*Your tasks*.
A – Copy the passage from the parents' guide verbatim, beginning at the words "The resourceful and" and stopping after "in the end.".
B – In the parents' guide, what is the name of the real 18th-century Frenchman who inspired one story-within-a-story?

*Supplied text*.
· · · · ·

The parents' guide to what's in this book.

Educational Value

The author draws inspiration from some well-known fairy tales and stories, including "Hansel and Gretel," "The Little Mermaid," "The Nutcracker," and The Velveteen Rabbit. One story-within-a-story gets its inspiration from a real 18th-century Frenchman named Tarrare, who had a huge appetite.

Positive Messages

Like all good fairy tales, these are embedded with warnings about human weaknesses and not believing what we first perceive to be true. Someone learns of the trap of loneliness, another that there's a difference between clever and wise, another that "there are better things than princes" and being the prettiest and most coddled in the family. Courage, honesty, mercy, and cunning are necessary for better outcomes, but don't expect "happily ever after."

Positive Role Models & Representations

The resourceful and brave characters in these stories are mostly young women facing difficult trials. They are cast aside for not being pretty or important, and those who belittled them often pay a price in the end.

Violence

A few gross moments: A boy murdered, his lungs carved out; a person about to eat a child, with talk of others taken and missing; eyes pecked out by a bird; knives splitting mermaid fins into legs; a talking animal almost skinned alive and many others hunted and killed; coyotes tearing the insides from a guard. A mother dies and a town nearly starves to death, a man dies of dehydration, and there's talk of a boy taken and tortured and many soldiers killed fighting a beast.

Sex

Kissing, straight and gay. A girl hears father and stepmother having sex on the other side of her locked door with banging and moaning. Sildroher (mermaids) take lovers on land, with nothing described.

Language
Consumerism
Drinking, Drugs & Smoking

Teens, adults, mermaids, bears, and foxes drink wine, beer, and plum brandy at parties and in the woods. Two male characters are described as heavy drinkers frequenting taverns.

· · · · ·

*Raw data*.
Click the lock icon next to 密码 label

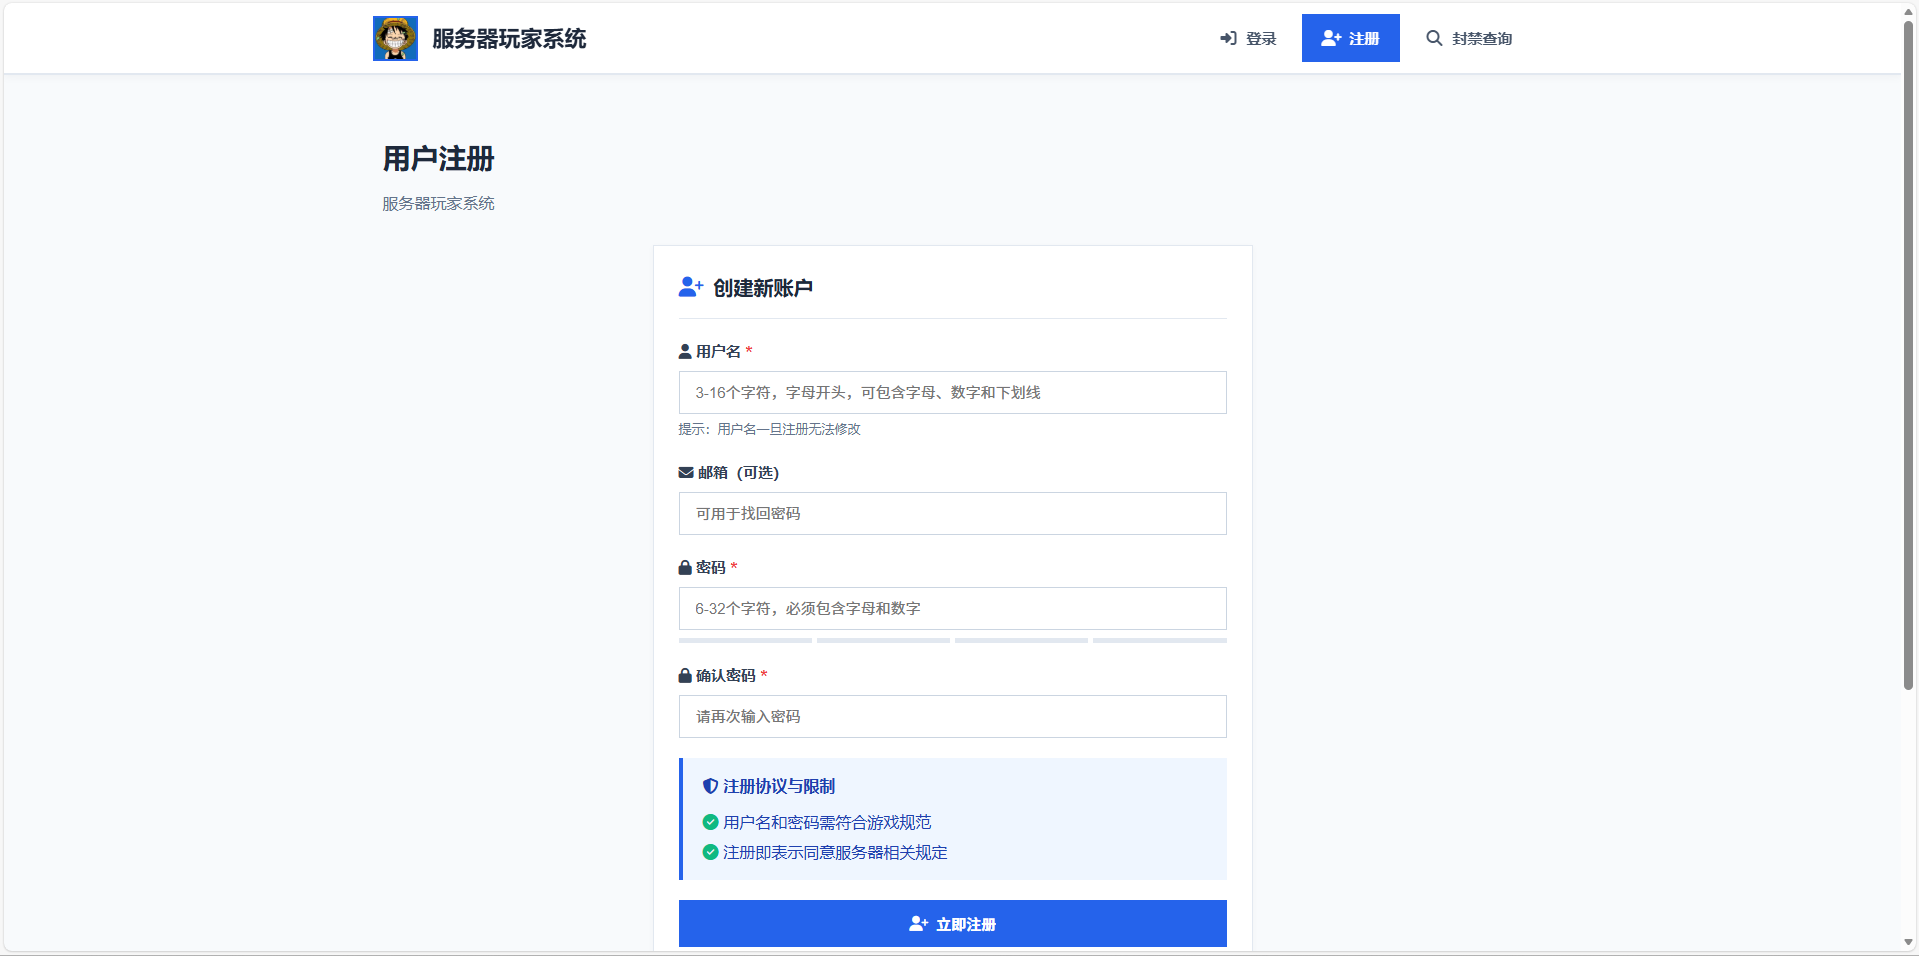[685, 567]
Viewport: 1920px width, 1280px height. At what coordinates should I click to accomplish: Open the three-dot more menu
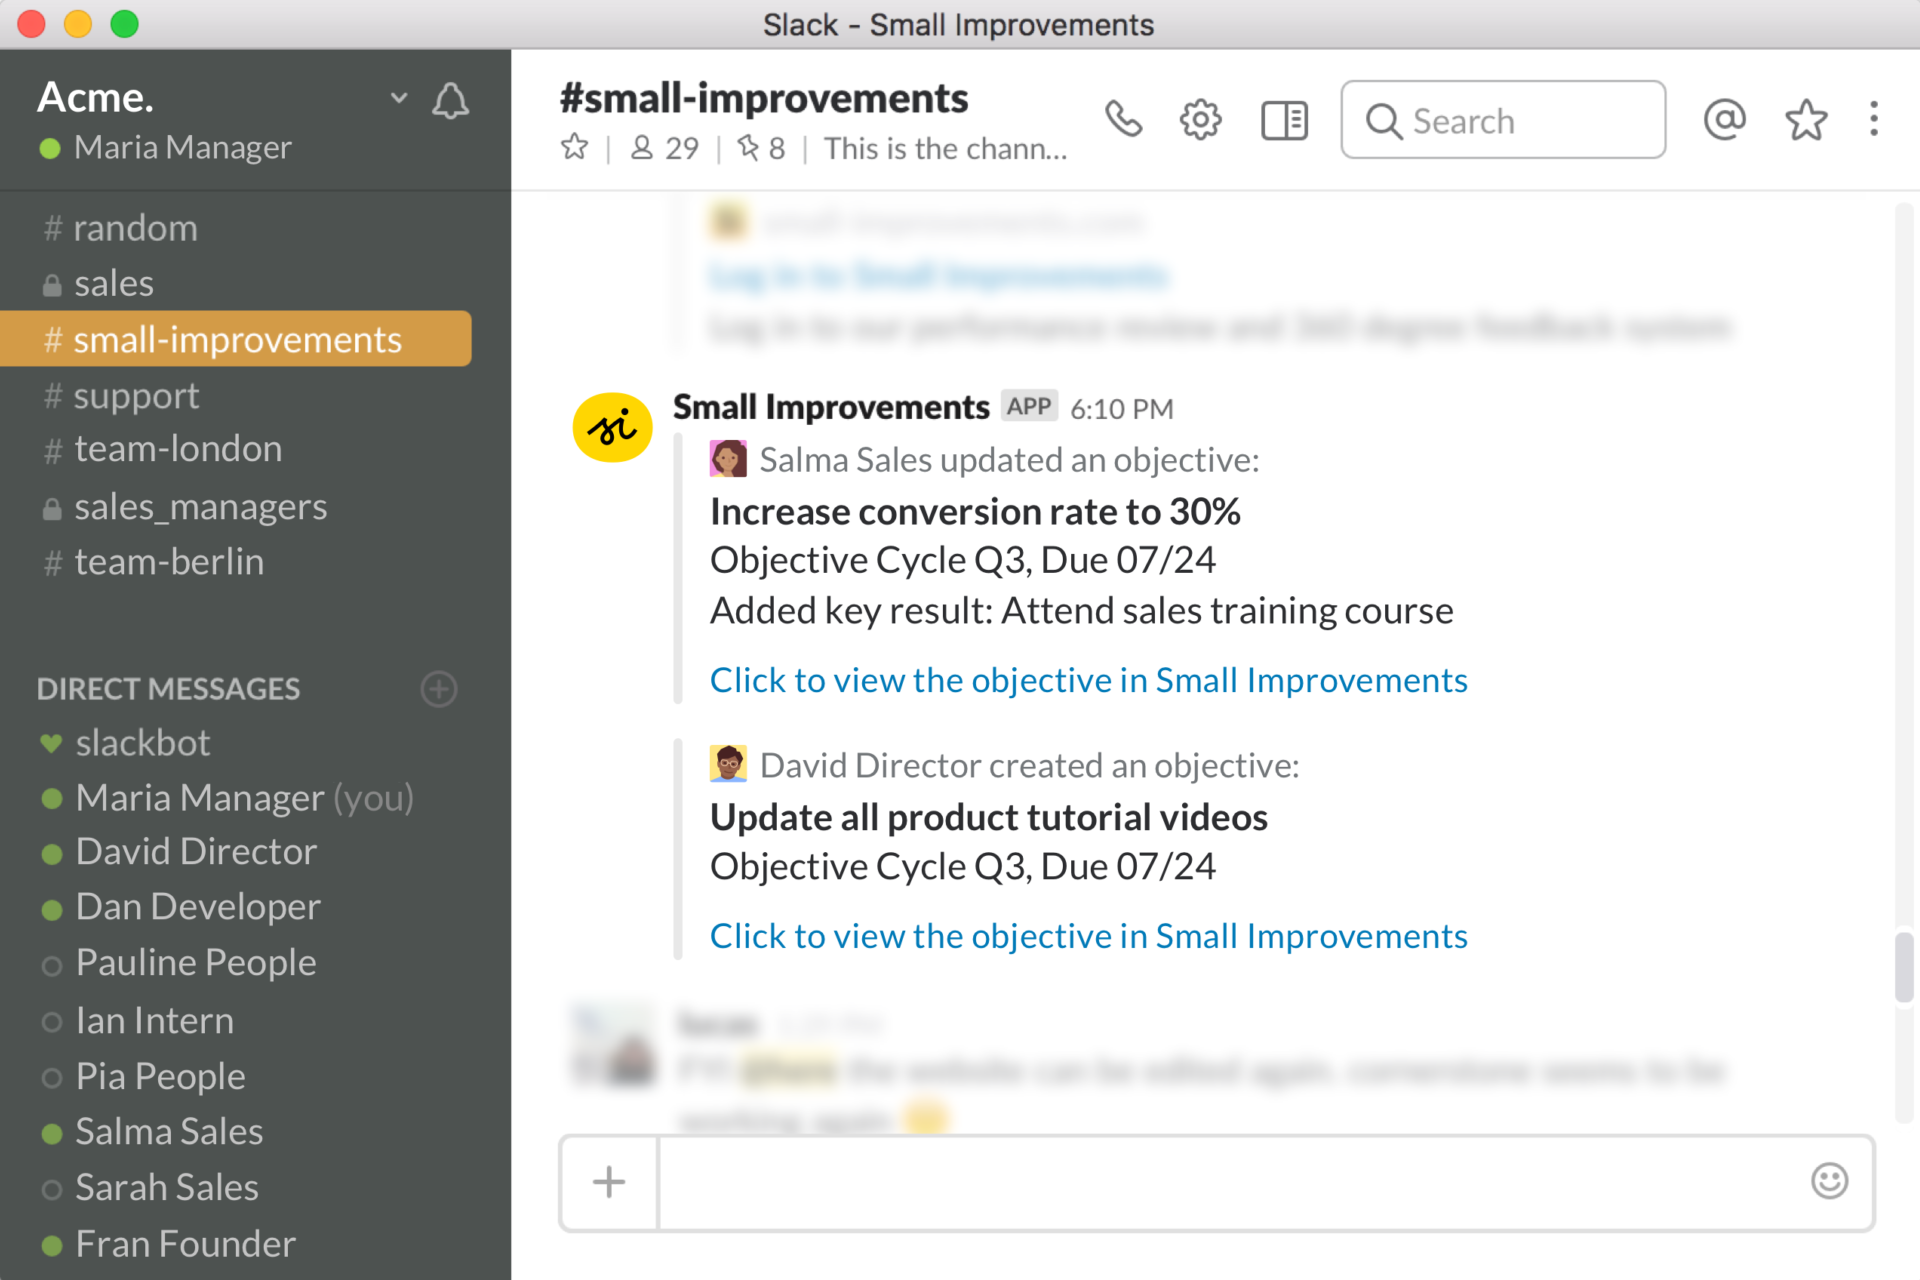point(1874,119)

· · · · ·

*Complete answers*.
A –
The resourceful and brave characters in these stories are mostly young women facing difficult trials. They are cast aside for not being pretty or important, and those who belittled them often pay a price in the end.

B – Tarrare